Item coordinate data
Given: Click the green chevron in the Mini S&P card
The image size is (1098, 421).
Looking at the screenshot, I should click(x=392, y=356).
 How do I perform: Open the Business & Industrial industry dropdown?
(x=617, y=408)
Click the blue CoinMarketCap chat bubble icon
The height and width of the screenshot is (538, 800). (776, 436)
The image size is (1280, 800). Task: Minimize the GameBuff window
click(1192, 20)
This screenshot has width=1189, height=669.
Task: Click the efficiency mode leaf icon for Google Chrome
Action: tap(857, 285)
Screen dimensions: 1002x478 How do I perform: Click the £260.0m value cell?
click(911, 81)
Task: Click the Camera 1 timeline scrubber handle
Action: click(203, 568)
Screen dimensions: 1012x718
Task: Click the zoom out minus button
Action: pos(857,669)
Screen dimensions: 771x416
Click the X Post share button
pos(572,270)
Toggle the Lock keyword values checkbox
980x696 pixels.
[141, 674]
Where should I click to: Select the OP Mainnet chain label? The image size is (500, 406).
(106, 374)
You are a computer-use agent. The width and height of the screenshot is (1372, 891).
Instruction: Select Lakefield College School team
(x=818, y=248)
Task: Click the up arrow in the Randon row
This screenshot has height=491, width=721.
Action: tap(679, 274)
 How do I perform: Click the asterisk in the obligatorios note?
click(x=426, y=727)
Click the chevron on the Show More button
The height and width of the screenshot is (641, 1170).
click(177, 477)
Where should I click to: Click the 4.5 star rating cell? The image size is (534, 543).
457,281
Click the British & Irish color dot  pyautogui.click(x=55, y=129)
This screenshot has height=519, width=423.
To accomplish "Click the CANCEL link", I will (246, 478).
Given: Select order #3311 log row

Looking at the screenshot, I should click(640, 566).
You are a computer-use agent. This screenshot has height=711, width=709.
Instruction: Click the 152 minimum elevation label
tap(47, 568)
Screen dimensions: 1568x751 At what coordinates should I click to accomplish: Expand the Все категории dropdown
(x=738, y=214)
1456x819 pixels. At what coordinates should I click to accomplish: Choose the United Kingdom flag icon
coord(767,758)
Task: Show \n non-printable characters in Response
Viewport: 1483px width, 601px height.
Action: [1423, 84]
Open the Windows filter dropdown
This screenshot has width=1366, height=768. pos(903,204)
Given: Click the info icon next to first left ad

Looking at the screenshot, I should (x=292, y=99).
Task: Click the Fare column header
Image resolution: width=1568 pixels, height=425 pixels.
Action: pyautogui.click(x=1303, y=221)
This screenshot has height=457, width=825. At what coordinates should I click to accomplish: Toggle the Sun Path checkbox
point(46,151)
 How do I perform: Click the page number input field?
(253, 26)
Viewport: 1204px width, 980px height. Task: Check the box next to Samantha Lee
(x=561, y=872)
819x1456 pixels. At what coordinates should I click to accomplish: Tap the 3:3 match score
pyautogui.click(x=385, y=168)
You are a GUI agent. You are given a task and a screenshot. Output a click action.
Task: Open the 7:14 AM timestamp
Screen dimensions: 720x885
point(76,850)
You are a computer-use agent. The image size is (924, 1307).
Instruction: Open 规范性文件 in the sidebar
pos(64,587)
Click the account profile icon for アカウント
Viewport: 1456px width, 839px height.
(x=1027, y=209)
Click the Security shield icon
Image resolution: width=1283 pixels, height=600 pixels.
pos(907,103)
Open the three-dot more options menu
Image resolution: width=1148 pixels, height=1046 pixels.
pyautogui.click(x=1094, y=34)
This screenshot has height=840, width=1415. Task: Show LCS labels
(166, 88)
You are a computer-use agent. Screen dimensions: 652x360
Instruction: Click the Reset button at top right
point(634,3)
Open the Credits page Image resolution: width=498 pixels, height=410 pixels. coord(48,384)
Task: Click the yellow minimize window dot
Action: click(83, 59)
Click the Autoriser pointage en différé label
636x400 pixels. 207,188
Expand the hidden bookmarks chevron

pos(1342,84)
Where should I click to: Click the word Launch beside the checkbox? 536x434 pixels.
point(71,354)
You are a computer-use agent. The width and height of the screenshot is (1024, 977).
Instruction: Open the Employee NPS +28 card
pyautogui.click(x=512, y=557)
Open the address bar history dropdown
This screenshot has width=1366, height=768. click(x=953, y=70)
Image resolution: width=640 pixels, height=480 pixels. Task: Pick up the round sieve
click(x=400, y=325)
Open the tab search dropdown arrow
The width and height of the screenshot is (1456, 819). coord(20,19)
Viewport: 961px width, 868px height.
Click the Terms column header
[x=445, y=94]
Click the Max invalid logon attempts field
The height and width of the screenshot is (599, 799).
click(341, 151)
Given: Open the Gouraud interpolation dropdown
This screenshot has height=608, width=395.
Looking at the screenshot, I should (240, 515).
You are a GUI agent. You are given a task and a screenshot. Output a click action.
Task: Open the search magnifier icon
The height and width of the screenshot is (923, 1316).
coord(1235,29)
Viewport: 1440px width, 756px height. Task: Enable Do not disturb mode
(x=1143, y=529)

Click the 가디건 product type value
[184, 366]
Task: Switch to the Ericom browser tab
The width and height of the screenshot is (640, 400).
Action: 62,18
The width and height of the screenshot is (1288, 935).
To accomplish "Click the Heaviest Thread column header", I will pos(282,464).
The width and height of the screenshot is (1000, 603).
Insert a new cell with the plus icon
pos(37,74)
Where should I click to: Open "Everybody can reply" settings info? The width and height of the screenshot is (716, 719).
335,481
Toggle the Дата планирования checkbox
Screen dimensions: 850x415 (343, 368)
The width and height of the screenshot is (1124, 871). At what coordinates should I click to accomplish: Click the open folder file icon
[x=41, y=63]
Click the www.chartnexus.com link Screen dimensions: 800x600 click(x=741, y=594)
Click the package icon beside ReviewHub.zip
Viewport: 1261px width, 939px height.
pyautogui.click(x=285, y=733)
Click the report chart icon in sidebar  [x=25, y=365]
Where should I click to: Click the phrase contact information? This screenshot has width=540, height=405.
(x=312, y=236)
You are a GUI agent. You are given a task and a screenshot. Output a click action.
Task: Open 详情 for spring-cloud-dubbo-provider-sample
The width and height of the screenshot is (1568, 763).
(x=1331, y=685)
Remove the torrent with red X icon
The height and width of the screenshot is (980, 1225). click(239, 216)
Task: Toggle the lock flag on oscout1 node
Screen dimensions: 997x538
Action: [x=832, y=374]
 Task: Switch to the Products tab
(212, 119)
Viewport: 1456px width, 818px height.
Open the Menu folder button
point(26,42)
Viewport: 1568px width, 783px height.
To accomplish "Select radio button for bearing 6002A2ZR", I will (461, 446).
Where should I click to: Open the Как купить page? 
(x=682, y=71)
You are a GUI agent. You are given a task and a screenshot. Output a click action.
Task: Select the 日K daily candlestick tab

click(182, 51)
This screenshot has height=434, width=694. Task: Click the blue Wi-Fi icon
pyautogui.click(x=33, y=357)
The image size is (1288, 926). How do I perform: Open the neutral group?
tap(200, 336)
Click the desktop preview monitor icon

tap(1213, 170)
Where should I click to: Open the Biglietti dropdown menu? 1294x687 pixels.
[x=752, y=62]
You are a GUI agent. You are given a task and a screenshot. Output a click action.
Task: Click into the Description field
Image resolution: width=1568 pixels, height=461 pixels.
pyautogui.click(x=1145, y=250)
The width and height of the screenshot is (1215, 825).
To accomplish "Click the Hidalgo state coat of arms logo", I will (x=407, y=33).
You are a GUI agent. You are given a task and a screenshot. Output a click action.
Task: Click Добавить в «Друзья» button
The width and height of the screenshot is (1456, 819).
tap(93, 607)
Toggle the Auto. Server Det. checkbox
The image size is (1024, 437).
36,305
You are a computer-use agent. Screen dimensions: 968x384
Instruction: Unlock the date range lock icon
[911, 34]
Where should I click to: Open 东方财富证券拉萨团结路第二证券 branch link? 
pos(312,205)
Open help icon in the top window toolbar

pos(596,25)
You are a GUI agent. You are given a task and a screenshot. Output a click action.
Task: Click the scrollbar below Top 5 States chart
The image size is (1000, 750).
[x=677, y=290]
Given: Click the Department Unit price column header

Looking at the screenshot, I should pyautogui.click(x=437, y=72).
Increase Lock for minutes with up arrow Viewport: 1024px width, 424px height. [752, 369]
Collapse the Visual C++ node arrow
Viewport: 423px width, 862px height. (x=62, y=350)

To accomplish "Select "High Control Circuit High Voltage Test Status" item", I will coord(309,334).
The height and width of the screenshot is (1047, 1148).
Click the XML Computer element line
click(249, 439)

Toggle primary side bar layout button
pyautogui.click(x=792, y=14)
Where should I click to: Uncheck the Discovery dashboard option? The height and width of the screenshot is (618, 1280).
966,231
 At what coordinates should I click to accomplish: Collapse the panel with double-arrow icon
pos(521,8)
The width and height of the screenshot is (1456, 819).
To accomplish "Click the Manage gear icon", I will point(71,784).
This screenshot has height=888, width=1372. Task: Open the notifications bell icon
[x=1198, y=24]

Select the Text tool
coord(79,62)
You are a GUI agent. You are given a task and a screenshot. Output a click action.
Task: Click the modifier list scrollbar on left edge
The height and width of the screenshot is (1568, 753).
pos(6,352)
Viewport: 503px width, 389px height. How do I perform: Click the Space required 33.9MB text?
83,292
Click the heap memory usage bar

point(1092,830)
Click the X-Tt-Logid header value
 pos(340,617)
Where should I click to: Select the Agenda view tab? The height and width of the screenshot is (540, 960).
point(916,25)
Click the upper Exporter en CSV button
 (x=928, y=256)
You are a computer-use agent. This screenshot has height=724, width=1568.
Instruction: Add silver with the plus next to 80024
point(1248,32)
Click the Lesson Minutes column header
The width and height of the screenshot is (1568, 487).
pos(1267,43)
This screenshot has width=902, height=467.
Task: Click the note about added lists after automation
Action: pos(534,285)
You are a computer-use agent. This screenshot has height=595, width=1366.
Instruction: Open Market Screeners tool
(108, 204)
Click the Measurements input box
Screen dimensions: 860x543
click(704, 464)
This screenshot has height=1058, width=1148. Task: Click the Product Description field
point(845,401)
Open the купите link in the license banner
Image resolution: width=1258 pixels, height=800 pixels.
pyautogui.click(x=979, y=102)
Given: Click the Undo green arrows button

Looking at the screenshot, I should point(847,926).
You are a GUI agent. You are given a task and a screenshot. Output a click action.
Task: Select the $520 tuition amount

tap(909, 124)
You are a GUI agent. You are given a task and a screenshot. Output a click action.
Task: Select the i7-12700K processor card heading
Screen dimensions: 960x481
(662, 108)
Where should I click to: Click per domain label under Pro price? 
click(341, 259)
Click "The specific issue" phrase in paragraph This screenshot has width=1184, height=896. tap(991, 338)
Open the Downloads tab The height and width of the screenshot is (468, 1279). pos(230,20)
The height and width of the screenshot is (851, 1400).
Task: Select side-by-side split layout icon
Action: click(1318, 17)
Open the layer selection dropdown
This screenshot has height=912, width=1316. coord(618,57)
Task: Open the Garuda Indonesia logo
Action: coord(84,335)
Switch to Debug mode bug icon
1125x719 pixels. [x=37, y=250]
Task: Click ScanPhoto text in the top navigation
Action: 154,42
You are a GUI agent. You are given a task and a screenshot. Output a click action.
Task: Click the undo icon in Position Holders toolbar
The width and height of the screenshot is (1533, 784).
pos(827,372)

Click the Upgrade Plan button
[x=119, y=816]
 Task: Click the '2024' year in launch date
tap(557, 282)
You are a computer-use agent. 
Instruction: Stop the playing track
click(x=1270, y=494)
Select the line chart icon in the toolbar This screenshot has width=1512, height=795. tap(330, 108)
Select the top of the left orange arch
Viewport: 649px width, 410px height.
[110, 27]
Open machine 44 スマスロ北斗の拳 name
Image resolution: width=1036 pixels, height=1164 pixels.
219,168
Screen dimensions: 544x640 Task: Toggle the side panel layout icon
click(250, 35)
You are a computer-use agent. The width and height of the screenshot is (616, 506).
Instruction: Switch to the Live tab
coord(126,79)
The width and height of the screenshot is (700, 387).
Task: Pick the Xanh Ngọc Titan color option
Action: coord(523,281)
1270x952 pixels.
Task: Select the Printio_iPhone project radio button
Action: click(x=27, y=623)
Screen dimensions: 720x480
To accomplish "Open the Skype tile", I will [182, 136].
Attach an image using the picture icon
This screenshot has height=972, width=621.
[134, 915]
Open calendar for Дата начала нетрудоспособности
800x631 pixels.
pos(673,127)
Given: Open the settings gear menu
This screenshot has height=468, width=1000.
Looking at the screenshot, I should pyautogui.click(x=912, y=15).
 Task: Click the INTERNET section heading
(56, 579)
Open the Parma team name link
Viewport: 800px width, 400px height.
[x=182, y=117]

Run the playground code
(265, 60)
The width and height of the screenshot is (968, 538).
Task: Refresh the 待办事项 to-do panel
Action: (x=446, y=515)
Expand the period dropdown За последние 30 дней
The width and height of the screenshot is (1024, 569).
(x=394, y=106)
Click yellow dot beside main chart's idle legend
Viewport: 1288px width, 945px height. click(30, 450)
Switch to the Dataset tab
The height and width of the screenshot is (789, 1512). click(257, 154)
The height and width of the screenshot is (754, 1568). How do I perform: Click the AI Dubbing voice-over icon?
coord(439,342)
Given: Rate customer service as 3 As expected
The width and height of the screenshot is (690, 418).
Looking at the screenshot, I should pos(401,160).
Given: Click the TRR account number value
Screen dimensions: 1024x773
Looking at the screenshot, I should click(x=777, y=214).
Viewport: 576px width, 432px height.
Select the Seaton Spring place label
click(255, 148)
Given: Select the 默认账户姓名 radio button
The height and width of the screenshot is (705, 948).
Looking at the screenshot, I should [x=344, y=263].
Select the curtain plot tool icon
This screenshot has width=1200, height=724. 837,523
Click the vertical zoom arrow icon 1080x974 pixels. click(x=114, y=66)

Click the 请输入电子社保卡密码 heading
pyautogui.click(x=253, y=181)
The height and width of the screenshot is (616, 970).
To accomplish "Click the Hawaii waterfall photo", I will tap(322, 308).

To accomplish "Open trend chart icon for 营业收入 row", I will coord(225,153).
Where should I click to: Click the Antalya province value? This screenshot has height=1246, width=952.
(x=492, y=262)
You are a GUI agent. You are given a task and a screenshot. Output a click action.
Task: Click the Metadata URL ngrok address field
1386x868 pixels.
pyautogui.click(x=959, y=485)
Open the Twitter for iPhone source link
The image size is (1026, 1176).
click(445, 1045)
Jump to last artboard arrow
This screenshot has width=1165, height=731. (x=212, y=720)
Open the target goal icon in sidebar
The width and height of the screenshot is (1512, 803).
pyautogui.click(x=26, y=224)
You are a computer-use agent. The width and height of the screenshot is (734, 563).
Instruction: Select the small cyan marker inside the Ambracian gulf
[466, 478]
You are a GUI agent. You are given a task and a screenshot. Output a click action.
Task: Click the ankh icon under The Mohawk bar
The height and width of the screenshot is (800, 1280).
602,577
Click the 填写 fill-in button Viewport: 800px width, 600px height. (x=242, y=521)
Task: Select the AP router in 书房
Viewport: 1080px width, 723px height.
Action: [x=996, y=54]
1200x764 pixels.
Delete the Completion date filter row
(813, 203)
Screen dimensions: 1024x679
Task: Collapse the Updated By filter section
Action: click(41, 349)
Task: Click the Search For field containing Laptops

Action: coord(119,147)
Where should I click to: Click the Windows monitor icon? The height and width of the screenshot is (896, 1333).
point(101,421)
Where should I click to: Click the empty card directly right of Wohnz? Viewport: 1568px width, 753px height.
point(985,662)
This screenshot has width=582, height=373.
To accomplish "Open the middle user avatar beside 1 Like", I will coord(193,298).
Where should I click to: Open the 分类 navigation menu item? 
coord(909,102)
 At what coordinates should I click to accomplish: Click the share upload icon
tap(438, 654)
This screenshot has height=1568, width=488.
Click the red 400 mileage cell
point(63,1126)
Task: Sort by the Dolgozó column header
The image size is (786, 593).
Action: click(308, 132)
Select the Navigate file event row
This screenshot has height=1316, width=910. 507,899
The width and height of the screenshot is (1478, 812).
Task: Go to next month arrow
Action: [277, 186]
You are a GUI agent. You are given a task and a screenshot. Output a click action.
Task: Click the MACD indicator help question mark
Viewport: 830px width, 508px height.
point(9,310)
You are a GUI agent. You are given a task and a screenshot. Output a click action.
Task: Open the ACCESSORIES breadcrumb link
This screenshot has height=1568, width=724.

STATED TASK » Rewrite the items from the line containing "Task: Click the up arrow in the Randon row" through the line containing "(x=561, y=872)", inclusive, swapping "dropdown" for "drop-down menu" and leaving everything else unchanged.

THE COMPLETED TASK »
Task: Click the up arrow in the Randon row
This screenshot has height=491, width=721.
Action: tap(679, 274)
 How do I perform: Click the asterisk in the obligatorios note?
click(x=426, y=727)
Click the chevron on the Show More button
The height and width of the screenshot is (641, 1170).
click(177, 477)
Where should I click to: Click the 4.5 star rating cell? The image size is (534, 543).
457,281
Click the British & Irish color dot  pyautogui.click(x=55, y=129)
This screenshot has height=519, width=423.
To accomplish "Click the CANCEL link", I will (246, 478).
Given: Select order #3311 log row

Looking at the screenshot, I should click(640, 566).
You are a computer-use agent. This screenshot has height=711, width=709.
Instruction: Click the 152 minimum elevation label
tap(47, 568)
Screen dimensions: 1568x751 At what coordinates should I click to accomplish: Expand the Все категории drop-down menu
(x=738, y=214)
1456x819 pixels. At what coordinates should I click to accomplish: Choose the United Kingdom flag icon
coord(767,758)
Task: Show \n non-printable characters in Response
Viewport: 1483px width, 601px height.
Action: [1423, 84]
Open the Windows filter drop-down menu
This screenshot has width=1366, height=768. pos(903,204)
Given: Click the info icon next to first left ad

Looking at the screenshot, I should (x=292, y=99).
Task: Click the Fare column header
Image resolution: width=1568 pixels, height=425 pixels.
Action: pyautogui.click(x=1303, y=221)
This screenshot has height=457, width=825. At what coordinates should I click to accomplish: Toggle the Sun Path checkbox
point(46,151)
 How do I perform: Click the page number input field?
(253, 26)
Viewport: 1204px width, 980px height. Task: Check the box next to Samantha Lee
(x=561, y=872)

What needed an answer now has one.